## L-mode H-mode Classifier
- In this notebook a single camera model will be created and trained. 
- First import ResNet model, modify its fc. layer and train this fc.layer
- Then train the whole model
- We can either train the model on imgs from RIS1 camera or RIS2, and then ensemble these models in `ModelEnsembling.ipynb`

In [1]:
import os
from pathlib import Path
import matplotlib.pyplot as plt
import confinement_mode_classifier as cmc
from datetime import datetime
import time 
import re
import torchvision
import torch
from torch.optim import lr_scheduler
import torch.nn as nn
from torch.utils.tensorboard import SummaryWriter
import pytorch_lightning as pl
pl.seed_everything(42)

Seed set to 42


42

In [2]:
path = Path(os.getcwd())
device = torch.device("cuda:0") if torch.cuda.is_available() else torch.device("cpu")

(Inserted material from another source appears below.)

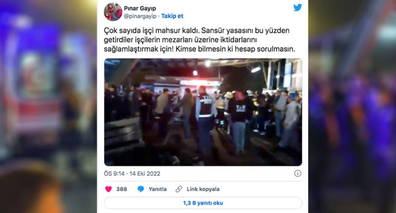The width and height of the screenshot is (396, 213).
Task: Select the Yanıtla reply label
Action: (158, 189)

#Where are csv spreadsheets with time, mode, img_path, h_alpha columns are saved
data_dir_path = f'{path}/data/LH_alpha'
file_names = os.listdir(data_dir_path)


Choose shots, which will be used in training

In [3]:
shot_numbers = [re.search(r'shot_(\d+)', file_name).group(1) for file_name in file_names]
removed_shots = ['19915', '19925', '13182', '20009', '20112', 
                 '20143', '20145', '20146', '20147', '20144', '20098']
shot_numbers = [valid_shot for valid_shot in shot_numbers if valid_shot not in removed_shots]

shots_for_testing = ['18130', '16773', '16534', '19094', '18133', '17837', '18128']
shots_for_validation = ['16769', '19379', '18057', '18132', '18261', '18267', '18260']

### Create dataloader
- It is convinient to have dloaders in dictionary in order to easily switch between training and validation

In [4]:
batch_size = 32
shot_df, test_df, val_df, train_df = cmc.load_and_split_dataframes(path,shot_numbers, shots_for_testing, 
                                                                   shots_for_validation, use_ELMS=False)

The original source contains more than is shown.